Rundballentrocknung mit Warmluftheizung am Alpakabetrieb von Harald Unterberger

Seit nunmehr 11 Jahren sind Alpakas Harald Unterbergers große Leidenschaft. Denn die ursprünglich aus den südamerikanischen Anden stammenden Tiere haben die feinste Naturfaser der Welt. Daraus produziert er besonders feine und hochwertige Textilien. Seine Alpakas verbringen den Sommer auf der Weide. Im Winter füttert der Tierliebhaber Heu aus seiner LASCO Rundballentrocknung.

Perfekte Trocknungsluft wird von seinem Landritherm LA 250 generiert. Der Warmluftgenerator verfeuert Hackgut, ist CO2-neutral und hat eine Wärmeleistung von 250 kW.
Perfekte Trocknungsluft wird von seinem Landritherm LA 250 generiert. Der Warmluftgenerator verfeuert Hackgut, ist CO2-neutral und hat eine Wärmeleistung von 250 kW.

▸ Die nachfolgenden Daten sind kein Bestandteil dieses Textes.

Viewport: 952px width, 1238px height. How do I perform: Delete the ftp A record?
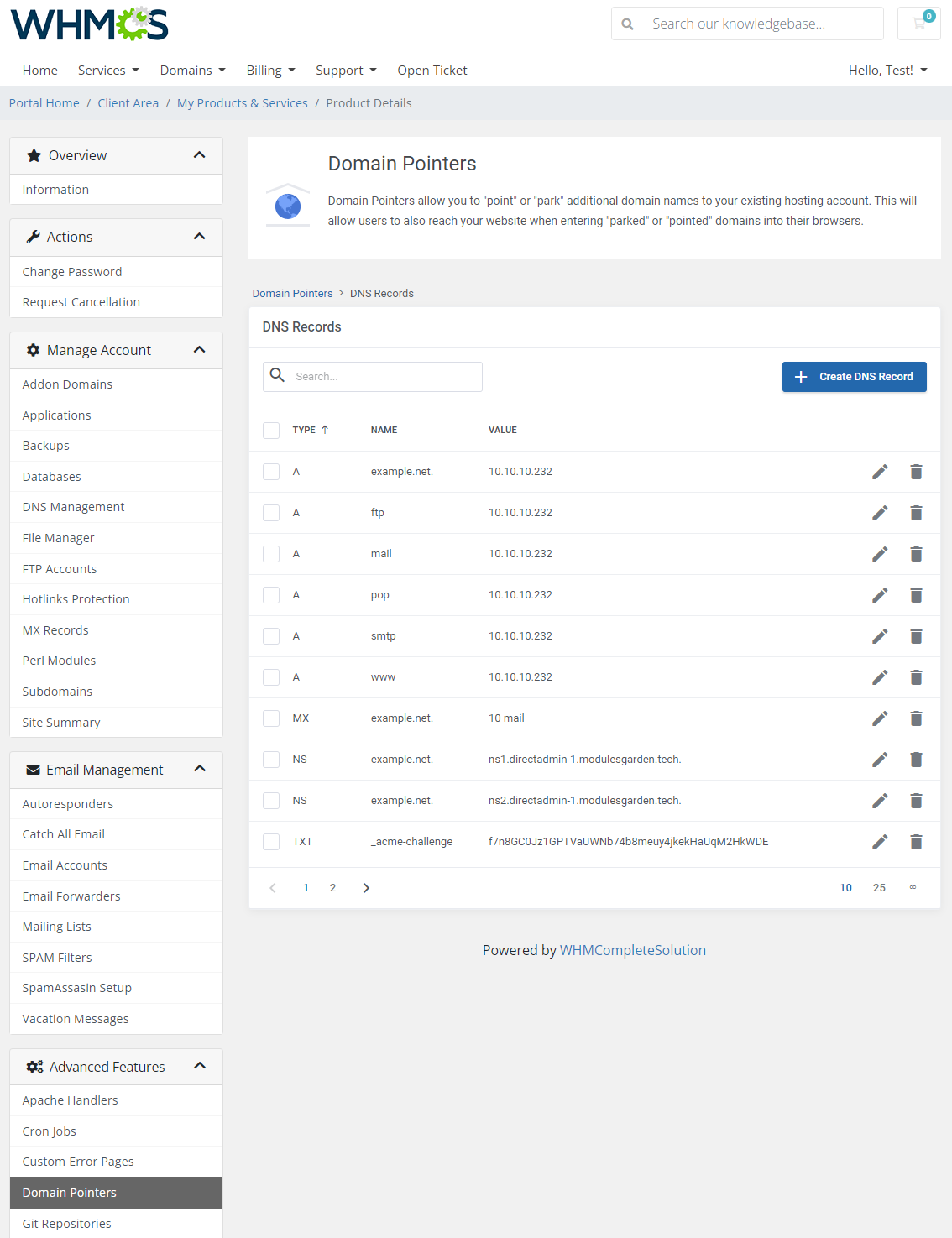[x=916, y=512]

 Als wir Harald auf seiner Alpakafarm in Thörl treffen, misst er gerade mit einer Heulanze die Restfeuchtigkeit eines frisch getrockneten Rundballens. Die Lanze zeigt 10% Restfeuchtigkeit. Somit ist das Heu konserviert und lagerfähig. Harald zeigt sich zufrieden und begrüßt uns mit einem Lächeln. Die Tiere seines Zuchtbetriebes versorgt er ausschließlich mit hochwertigem Grundfutter. Dieses muss blattreich, frei von Schimmel- und Pilzsporen und noch schön grün sein. Die im Frühjahr 2019 errichtete Rundballentrocknung mit dem Hackgutwarmluftofen LA 250 liefert das gewünschte Trocknungsergebnis. Installation und Inbetriebnahme verliefen reibungslos. Der laufende Betrieb ist unkompliziert, einfach und effizient. Um sein Grundfutter auch bei kalten Temperaturen trocknen zu können, hat Harald in einen Warmluftofen investiert. Hackschnitzel für den Warmluftofen erhält er von seinem Nachbarn. Damit sind die Transportwege kurz und das Geld bleibt in der Ortschaft, fügt er lächelnd hinzu.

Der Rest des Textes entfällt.